=== Section Start ===

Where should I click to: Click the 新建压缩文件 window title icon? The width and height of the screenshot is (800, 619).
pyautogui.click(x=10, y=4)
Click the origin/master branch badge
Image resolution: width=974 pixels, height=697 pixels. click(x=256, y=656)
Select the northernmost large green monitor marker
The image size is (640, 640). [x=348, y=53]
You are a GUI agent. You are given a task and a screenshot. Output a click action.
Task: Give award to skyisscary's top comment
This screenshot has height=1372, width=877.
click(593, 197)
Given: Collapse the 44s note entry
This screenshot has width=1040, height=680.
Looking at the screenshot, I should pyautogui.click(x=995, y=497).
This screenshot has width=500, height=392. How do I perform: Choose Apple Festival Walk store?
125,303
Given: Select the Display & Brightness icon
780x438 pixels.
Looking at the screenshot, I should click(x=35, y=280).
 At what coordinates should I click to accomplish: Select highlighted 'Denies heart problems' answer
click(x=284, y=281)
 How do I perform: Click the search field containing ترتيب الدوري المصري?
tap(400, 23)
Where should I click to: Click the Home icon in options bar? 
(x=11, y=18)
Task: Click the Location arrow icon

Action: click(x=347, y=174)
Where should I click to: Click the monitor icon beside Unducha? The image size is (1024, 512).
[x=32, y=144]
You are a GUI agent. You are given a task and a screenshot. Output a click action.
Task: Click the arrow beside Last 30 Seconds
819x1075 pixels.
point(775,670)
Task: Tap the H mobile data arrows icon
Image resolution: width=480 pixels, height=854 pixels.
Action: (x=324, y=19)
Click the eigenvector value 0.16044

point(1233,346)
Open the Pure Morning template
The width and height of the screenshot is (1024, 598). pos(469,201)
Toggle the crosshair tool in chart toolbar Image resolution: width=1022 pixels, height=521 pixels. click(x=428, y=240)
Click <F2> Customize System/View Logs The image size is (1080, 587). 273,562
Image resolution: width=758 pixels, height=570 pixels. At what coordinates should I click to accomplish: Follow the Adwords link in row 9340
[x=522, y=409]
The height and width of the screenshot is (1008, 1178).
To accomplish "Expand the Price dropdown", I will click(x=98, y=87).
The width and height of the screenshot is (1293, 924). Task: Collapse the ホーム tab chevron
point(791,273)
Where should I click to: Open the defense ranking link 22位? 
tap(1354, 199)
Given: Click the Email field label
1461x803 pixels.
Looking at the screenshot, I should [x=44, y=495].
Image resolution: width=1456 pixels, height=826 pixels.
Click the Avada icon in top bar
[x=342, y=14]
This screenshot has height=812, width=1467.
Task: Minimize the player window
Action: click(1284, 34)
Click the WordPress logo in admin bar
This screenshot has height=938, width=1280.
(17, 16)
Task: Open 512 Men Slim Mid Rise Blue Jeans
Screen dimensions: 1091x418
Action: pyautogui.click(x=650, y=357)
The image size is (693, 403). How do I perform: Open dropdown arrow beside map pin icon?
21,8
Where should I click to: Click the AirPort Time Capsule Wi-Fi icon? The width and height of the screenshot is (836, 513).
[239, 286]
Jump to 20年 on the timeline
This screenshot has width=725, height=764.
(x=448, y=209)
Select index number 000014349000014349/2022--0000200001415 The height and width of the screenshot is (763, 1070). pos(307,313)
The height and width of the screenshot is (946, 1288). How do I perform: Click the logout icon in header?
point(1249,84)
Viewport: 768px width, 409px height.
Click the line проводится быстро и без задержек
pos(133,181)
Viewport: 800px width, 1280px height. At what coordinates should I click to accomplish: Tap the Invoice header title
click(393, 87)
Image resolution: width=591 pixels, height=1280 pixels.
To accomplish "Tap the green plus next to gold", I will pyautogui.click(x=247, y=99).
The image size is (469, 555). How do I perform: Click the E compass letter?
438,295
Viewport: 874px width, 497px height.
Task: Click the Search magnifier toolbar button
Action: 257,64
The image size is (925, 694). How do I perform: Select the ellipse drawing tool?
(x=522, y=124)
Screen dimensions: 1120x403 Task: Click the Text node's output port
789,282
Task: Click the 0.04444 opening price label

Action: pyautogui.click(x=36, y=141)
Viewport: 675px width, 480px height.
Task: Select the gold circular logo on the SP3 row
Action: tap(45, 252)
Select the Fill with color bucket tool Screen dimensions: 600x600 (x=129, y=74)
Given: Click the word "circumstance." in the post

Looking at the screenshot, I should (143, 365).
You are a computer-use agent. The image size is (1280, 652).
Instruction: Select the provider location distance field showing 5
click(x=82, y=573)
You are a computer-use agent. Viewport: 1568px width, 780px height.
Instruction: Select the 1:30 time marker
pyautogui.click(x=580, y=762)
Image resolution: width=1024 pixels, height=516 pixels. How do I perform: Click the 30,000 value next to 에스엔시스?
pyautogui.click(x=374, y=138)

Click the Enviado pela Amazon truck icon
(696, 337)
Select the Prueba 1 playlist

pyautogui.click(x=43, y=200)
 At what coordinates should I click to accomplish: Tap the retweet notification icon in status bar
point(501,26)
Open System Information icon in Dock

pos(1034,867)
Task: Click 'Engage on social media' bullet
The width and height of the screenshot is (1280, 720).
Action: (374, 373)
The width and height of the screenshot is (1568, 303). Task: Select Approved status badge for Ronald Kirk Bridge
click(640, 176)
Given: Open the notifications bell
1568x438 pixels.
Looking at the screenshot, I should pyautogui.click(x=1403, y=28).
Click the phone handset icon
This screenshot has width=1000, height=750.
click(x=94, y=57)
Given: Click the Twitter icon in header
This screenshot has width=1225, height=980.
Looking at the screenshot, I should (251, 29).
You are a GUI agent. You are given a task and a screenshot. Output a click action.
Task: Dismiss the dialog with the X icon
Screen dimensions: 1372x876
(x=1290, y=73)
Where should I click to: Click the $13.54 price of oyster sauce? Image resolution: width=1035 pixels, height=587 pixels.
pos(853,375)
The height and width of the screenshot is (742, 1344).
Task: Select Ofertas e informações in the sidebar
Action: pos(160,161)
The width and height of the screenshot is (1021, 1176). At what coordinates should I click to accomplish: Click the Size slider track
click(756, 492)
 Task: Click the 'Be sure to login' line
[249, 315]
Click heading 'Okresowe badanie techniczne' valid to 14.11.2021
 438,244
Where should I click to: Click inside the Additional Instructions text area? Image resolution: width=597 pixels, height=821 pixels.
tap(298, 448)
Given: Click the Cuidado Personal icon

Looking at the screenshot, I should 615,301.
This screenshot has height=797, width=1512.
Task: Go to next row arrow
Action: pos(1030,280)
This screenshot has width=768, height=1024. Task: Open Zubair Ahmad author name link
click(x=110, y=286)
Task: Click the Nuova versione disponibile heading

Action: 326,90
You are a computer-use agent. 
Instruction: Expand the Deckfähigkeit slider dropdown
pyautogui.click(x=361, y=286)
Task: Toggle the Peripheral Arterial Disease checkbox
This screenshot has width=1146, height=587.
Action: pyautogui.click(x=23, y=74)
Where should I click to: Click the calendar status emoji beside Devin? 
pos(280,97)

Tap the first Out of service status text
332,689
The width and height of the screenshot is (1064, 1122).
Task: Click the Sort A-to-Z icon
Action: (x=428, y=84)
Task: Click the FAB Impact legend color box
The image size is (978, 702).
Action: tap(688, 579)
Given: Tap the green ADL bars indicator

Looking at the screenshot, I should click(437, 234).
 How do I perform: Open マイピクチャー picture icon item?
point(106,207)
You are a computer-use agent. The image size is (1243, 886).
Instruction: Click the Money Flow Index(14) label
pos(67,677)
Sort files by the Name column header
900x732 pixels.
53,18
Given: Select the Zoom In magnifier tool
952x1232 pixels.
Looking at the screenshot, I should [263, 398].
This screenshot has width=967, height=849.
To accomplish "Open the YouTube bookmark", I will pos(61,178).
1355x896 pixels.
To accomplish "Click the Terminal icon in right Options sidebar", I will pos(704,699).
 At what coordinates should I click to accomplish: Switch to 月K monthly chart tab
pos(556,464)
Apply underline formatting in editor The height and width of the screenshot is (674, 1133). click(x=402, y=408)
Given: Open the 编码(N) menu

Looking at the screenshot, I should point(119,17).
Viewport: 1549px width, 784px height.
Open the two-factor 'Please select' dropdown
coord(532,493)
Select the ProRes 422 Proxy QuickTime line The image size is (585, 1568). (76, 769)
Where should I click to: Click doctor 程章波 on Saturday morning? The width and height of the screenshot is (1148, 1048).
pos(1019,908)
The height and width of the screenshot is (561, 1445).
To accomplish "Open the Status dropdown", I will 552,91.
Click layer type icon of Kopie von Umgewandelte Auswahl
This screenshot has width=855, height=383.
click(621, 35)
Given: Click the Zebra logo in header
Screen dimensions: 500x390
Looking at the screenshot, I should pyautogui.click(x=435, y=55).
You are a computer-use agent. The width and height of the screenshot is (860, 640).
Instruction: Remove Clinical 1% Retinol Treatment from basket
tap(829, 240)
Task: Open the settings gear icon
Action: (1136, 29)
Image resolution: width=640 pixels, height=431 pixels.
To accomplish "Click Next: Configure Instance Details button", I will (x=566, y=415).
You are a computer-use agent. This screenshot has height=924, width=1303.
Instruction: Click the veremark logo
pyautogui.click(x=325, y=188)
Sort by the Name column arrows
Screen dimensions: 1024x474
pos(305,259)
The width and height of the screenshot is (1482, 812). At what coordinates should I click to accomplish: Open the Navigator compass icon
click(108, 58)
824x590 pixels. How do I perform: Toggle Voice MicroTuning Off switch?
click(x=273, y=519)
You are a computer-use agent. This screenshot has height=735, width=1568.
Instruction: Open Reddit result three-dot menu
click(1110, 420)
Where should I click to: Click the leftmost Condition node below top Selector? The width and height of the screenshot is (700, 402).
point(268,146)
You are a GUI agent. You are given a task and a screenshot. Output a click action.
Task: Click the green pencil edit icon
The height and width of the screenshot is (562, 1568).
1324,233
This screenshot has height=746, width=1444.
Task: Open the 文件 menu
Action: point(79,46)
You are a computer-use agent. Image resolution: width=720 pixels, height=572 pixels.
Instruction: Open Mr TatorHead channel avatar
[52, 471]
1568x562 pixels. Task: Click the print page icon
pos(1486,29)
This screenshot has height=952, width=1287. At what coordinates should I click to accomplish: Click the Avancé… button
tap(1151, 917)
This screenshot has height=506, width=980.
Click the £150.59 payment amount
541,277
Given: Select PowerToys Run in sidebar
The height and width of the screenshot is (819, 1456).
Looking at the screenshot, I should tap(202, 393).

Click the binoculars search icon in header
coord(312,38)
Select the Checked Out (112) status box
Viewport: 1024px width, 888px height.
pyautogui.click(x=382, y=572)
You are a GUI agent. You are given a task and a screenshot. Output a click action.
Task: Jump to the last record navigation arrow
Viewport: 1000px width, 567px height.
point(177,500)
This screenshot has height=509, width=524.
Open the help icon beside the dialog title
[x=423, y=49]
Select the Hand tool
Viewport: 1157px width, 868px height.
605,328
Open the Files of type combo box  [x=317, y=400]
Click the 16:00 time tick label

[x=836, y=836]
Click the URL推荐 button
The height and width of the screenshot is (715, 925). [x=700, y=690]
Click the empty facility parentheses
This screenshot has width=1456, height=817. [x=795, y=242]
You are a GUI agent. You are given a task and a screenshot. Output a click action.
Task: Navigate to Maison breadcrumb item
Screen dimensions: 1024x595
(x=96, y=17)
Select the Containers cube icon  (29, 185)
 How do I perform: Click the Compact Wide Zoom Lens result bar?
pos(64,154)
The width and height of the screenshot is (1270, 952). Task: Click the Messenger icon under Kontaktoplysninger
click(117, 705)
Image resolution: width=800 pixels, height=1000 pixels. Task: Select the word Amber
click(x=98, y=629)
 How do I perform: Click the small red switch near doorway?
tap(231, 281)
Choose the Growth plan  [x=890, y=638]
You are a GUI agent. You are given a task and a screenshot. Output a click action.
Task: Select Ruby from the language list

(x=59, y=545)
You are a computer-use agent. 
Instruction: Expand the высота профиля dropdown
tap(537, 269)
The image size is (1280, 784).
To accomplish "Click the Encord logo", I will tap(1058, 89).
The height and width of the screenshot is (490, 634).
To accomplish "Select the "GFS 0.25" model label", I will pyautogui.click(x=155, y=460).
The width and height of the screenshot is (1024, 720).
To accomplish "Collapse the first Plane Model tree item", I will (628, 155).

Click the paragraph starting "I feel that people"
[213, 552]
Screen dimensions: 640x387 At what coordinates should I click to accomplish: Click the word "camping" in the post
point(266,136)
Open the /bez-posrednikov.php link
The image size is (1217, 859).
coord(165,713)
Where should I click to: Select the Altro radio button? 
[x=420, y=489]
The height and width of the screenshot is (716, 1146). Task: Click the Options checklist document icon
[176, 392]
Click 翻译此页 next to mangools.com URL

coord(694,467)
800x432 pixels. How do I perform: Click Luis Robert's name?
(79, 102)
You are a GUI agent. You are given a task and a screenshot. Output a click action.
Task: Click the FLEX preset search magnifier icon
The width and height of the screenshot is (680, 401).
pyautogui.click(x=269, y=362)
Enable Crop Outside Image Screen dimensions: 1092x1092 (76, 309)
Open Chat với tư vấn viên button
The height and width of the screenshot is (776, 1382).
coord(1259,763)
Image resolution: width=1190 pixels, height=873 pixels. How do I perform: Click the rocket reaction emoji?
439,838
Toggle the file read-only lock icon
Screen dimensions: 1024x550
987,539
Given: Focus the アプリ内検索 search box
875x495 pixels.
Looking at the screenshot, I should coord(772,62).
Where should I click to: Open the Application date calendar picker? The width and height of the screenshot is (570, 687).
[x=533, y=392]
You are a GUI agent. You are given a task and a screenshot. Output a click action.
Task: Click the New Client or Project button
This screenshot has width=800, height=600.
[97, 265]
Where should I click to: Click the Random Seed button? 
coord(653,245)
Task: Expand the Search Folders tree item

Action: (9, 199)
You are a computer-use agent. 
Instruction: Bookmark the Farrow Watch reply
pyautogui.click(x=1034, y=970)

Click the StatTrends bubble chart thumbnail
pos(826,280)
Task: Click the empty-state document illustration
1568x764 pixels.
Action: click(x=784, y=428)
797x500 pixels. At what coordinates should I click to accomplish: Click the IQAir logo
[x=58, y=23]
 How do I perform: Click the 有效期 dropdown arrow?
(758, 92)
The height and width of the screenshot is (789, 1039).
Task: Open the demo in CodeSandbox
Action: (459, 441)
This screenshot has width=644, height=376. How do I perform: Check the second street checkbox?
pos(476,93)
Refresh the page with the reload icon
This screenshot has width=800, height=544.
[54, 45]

=== Section End ===

**Prompt**. Where a line of the data above includes "Jump", copy that line.

**Answer to the exercise**.
Jump to 20年 on the timeline
Task: Jump to the last record navigation arrow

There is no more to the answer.